** ARTICLE **
__________
Thursday 28 October 2010

I seem to have an inordinate amount of Lost dreams

It's a show I watched from the beginning to the end when it was on telly. And I loved it but I haven't thought about it or watched it since it ended.

So the dream started off with Arnst (Arst) the Dr. (?) from series one (?). He was talking about dynamite just before they were due to blow up the Black Rock. He was waving it around and making everyone look as if he was about to blow himself up. He then talked about some dud dynamite that wouldn't work and threw it into the ship.

The ship blew up and he jumped. The force of the jump blew him, and the dynamite he was holding, up.

The ship fell over and we all scrambled to get out of the way. I can only remember Hurley and Michael there. For some reason we were looking for a hammer. Hurley pointed to one that flew past us from the blast and Michael said, "Yo, that aint the one we are looking for. It's not crumblin'"
__________
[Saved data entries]
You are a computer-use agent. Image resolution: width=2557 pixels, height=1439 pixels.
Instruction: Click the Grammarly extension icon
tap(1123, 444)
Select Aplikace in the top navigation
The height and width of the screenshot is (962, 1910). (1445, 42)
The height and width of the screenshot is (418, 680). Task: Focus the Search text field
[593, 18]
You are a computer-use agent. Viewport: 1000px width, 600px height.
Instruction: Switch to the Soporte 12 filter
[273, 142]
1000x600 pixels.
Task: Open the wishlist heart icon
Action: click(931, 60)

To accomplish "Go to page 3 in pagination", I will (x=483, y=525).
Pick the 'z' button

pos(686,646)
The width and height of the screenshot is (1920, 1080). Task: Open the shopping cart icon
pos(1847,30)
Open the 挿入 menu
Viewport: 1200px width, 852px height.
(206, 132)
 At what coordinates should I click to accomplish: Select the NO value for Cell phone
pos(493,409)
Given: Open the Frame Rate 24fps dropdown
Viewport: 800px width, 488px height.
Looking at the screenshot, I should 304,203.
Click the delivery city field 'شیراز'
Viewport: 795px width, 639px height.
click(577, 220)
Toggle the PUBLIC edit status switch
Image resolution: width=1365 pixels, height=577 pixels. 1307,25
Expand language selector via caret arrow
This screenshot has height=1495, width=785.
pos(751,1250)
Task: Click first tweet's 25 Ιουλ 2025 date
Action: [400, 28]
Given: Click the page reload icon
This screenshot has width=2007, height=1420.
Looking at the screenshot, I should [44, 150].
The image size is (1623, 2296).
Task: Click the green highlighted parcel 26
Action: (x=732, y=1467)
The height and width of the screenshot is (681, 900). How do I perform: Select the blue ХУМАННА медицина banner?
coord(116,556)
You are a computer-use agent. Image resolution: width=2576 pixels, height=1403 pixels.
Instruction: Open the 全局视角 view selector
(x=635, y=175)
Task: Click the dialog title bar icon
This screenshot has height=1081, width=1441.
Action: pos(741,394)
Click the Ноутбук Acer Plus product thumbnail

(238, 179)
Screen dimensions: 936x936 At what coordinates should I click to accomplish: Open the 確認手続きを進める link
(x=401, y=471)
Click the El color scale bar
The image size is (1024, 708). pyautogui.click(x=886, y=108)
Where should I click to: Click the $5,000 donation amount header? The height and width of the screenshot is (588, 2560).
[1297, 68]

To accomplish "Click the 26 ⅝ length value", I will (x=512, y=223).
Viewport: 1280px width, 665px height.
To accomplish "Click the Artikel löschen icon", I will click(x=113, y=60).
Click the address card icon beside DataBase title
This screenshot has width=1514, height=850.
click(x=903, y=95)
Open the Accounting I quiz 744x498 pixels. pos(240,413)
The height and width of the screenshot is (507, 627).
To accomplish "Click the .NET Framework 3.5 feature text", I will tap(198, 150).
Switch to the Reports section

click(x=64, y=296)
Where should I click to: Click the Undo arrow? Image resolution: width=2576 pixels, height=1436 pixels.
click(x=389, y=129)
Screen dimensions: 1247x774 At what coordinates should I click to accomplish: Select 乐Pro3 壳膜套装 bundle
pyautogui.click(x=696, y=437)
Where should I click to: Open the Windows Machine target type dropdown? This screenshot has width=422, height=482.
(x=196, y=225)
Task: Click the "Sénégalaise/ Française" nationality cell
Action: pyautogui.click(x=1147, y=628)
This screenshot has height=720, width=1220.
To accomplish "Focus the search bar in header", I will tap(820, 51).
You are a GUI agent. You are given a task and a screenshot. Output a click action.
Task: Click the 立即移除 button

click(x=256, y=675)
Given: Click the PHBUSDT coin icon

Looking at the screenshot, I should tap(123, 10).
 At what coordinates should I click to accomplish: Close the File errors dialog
__________
** EXERCISES **
- a) Answer these about the post on the Lost dream:
(i) What date appears at the top of the post?
(ii) What were they about to blow up when the doctor talked about dynamite?
(iii) Which two characters does the writer remember being there after the ship fell over?
- b) Recast the saved data entries as a numbered list, covering the stretch from the line containing "You are a GUI" through the end of the entries and leaving out blank lines.

** TASK-BY-TASK RESULTS **
- a)
(i) Thursday 28 October 2010
(ii) The Black Rock
(iii) Hurley and Michael

- b)
1. You are a GUI agent. You are given a task and a screenshot. Output a click action.
2. Task: Click the 立即移除 button
3. click(x=256, y=675)
4. Given: Click the PHBUSDT coin icon
5. Looking at the screenshot, I should tap(123, 10).
6.  At what coordinates should I click to accomplish: Close the File errors dialog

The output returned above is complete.